304-OR: Proteomic Profile and Inflammatory Response of Islet Stressomes Released during Isolation

Abstract

Purpose: Islets undergo enormous stress during isolation and peri-transplant periods which causes a significant release of stressomes (exosomes released during stress) . Uncovering the biological role of such vesicles is vital for long-term graft function and survival. Here, we sought to identify the global protein content and significance of stressomes isolated during isolation in autologous islet transplantation (AIT) . Methods: Post-transplant stress was mimicked in vitro by exposing human islets to hypoxia and cytokines (Cyt+Hyp) . Stressome protein contents were characterized by mass spectrometry and immunoblotting. Similar stressomes were also isolated from the islet infusion bag samples of AIT recipients (N=20) . The stressome protein levels were correlated with 1-year AIT outcomes. Finally, these islet stressomes were treated to another set of purified islets and macrophages to find their uptake and immune response. Results: The mass spectrometry analysis has revealed the islet stressomes contain DAMP proteins like histones (H2B, H3, and H4) . The canonical ER stress signal plays a crucial role in the biogenesis of islet stressomes induced by (Cyt+Hyp) . Exosomes isolated from the infusion bags showed an elevated histone level in the insulin-dependent (ID) group.

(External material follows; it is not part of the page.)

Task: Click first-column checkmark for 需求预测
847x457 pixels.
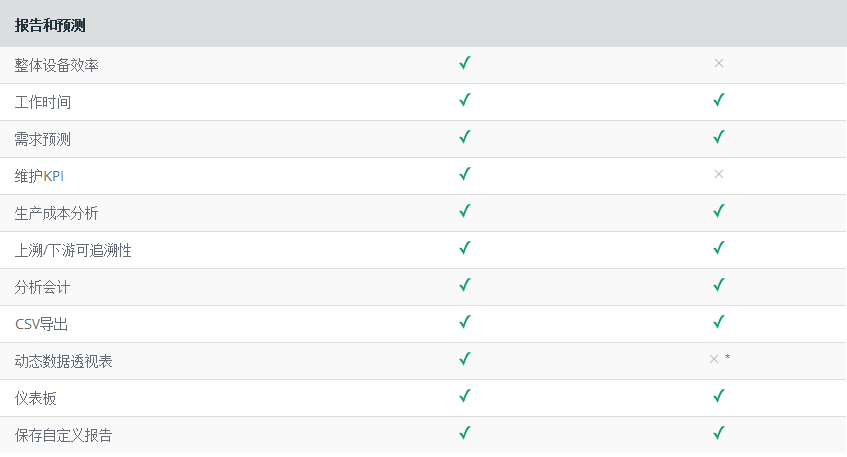Action: point(465,137)
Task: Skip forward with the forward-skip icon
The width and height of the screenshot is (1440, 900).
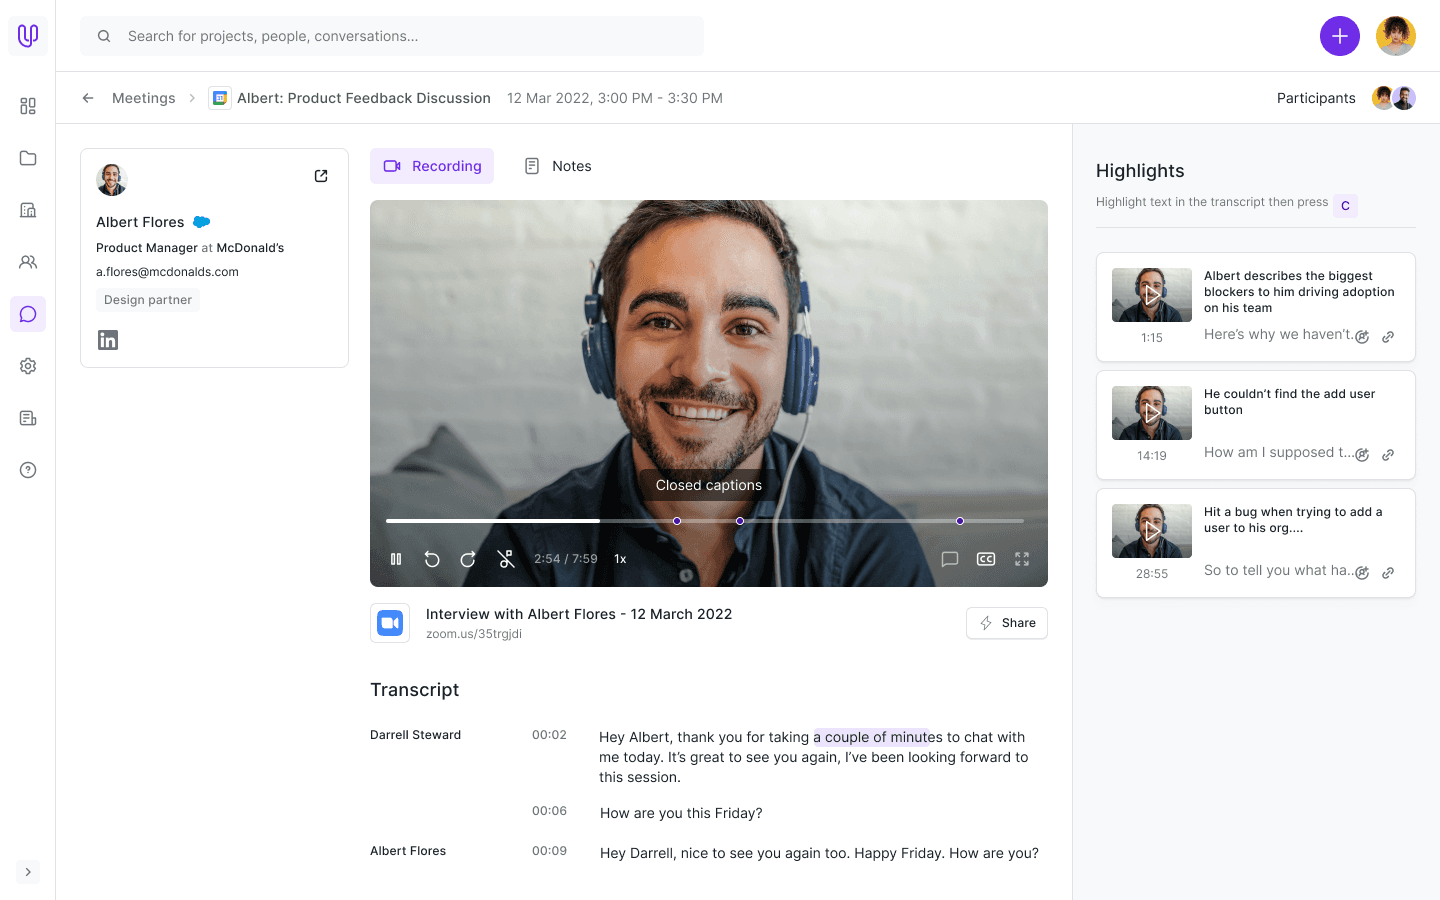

Moreover, high levels of DAMP proteins were positively correlated with increased post-transplant recipients insulin requirements (p=0.029) . The fluorescent confocal microscopy analysis has revealed these stressomes were easily uptaken by the macrophages and also conferred an inflammatory phenotype. Instead, the stressome treated islets showed elevated expression of innate immune receptors like TLR2 and AGTR1. Conclusion: The study has identified the islet stressome global protein content and briefs its prospective to induce islet inflammation and graft loss in AIT. Disclosure P.Saravanan: None. J.Kalivarathan: None. M.F.Levy: Research Support; Vertex Pharmaceuticals Incorporated, Speaker's Bureau; AbbVie Inc., Sanofi Genzyme. M.A.Kanak: None.